**Task goal:**
Pictures aside, copy exactly the lines running from the one with "Image resolution: width=827" to the end of the records.

——

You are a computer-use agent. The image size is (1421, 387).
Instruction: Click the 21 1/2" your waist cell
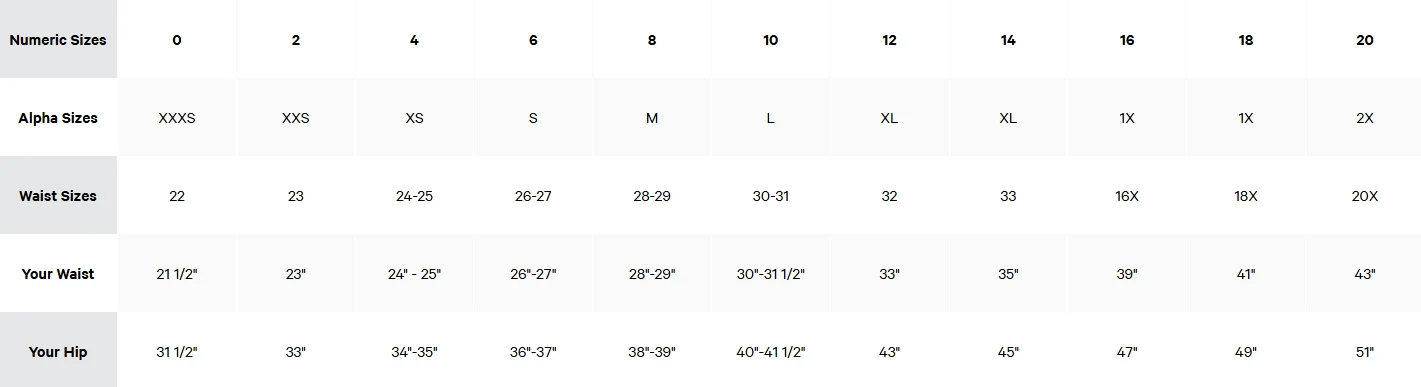177,274
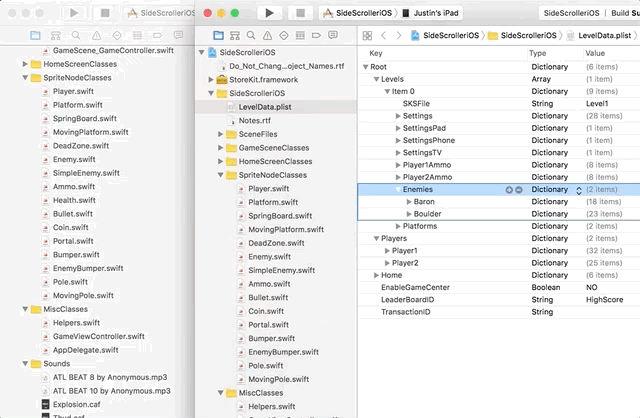The image size is (640, 418).
Task: Switch to the Report navigator in the front window
Action: point(329,35)
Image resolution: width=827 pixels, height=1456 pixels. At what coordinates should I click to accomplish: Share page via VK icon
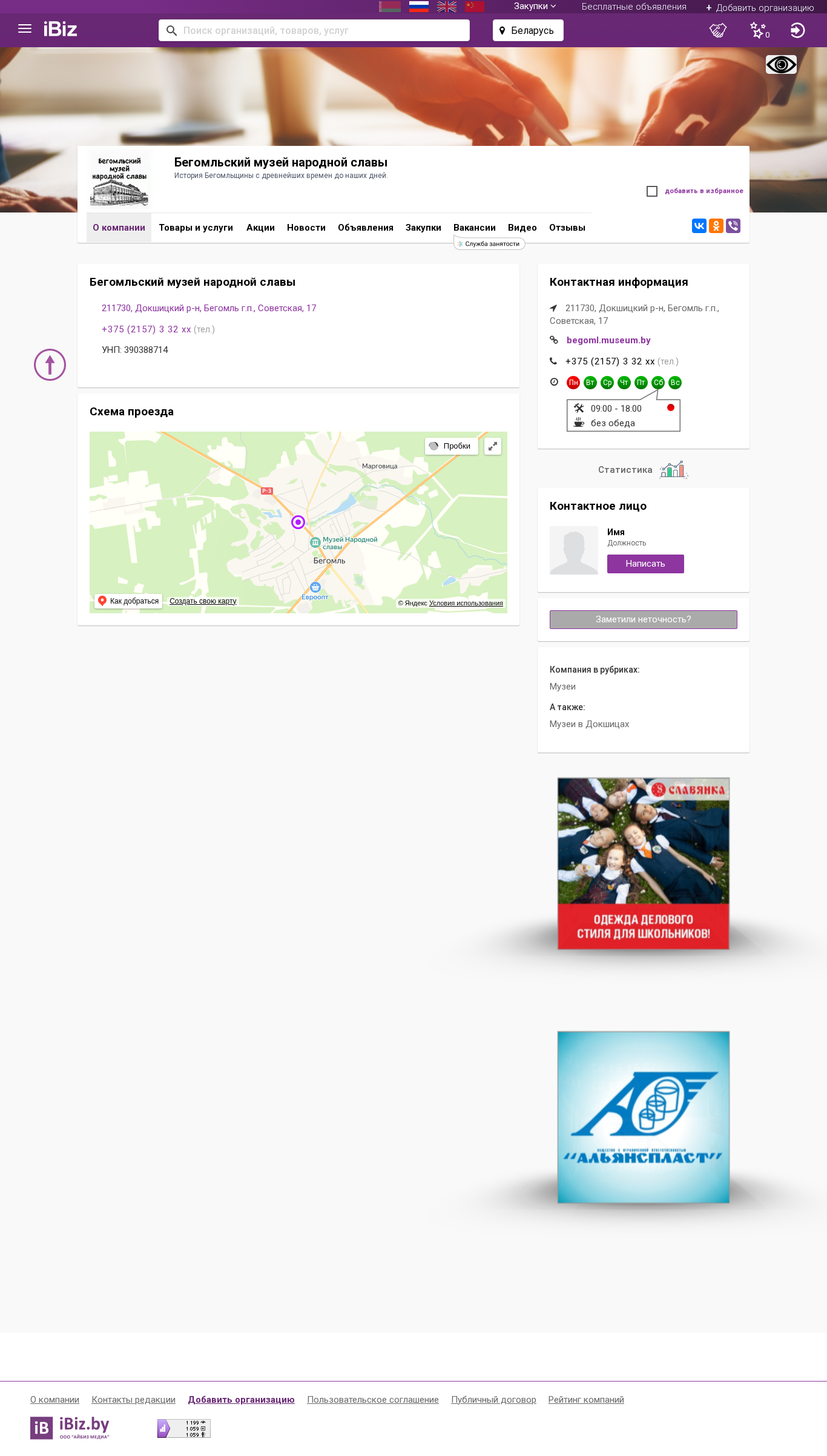pyautogui.click(x=699, y=226)
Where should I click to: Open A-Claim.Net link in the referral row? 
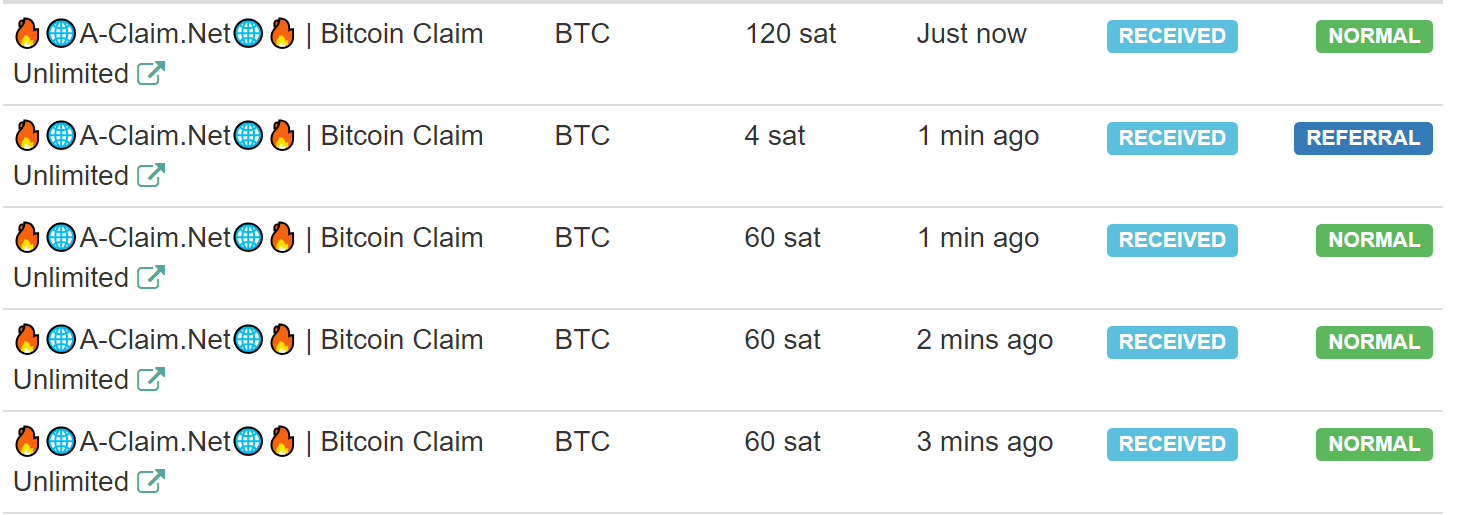point(155,136)
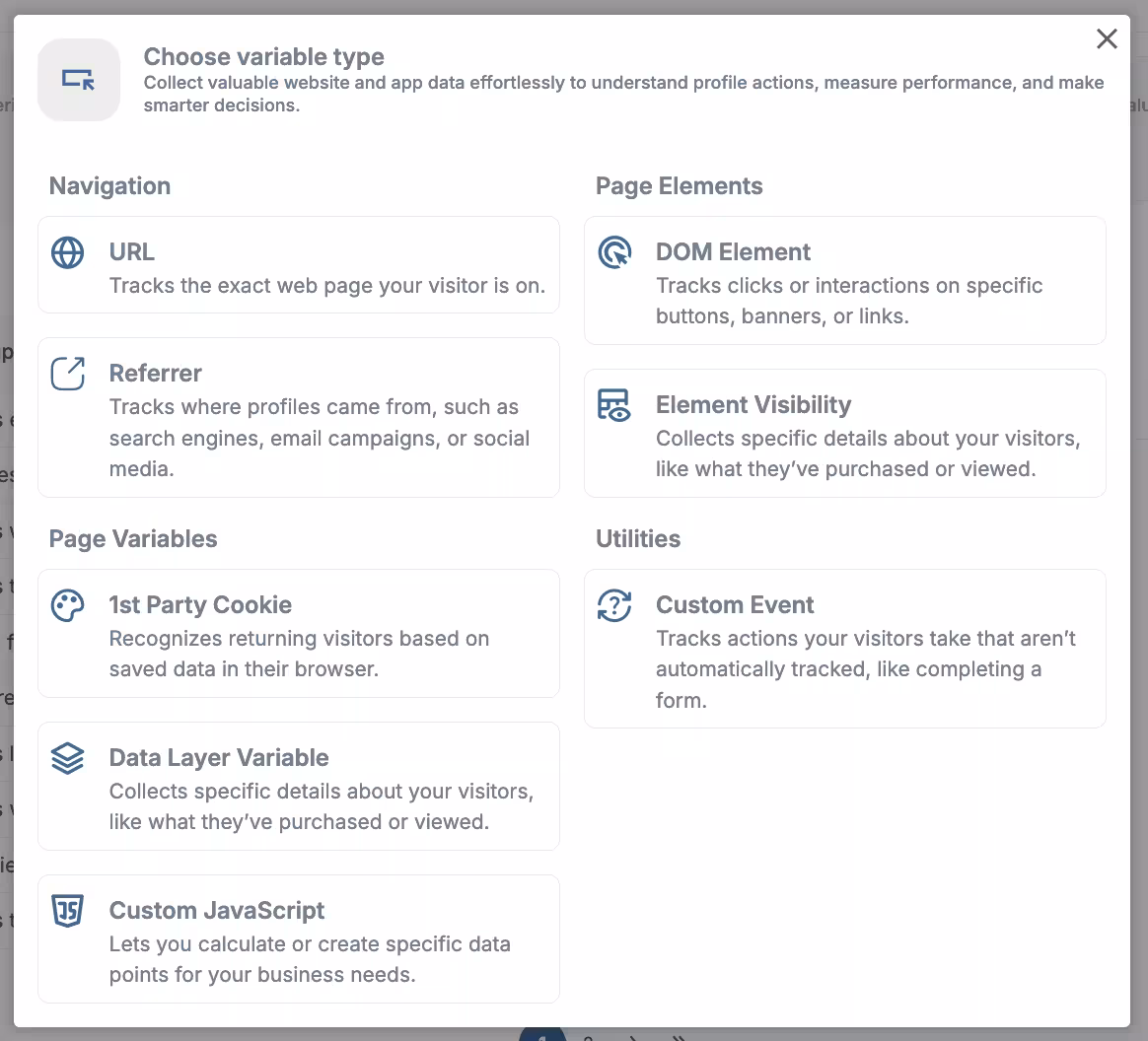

——

**Answer:**
Image resolution: width=827 pixels, height=1456 pixels. At what coordinates should I click to accomplish: Share page via VK icon
pyautogui.click(x=699, y=226)
Where should I click to: Open A-Claim.Net link in the referral row? 
point(155,136)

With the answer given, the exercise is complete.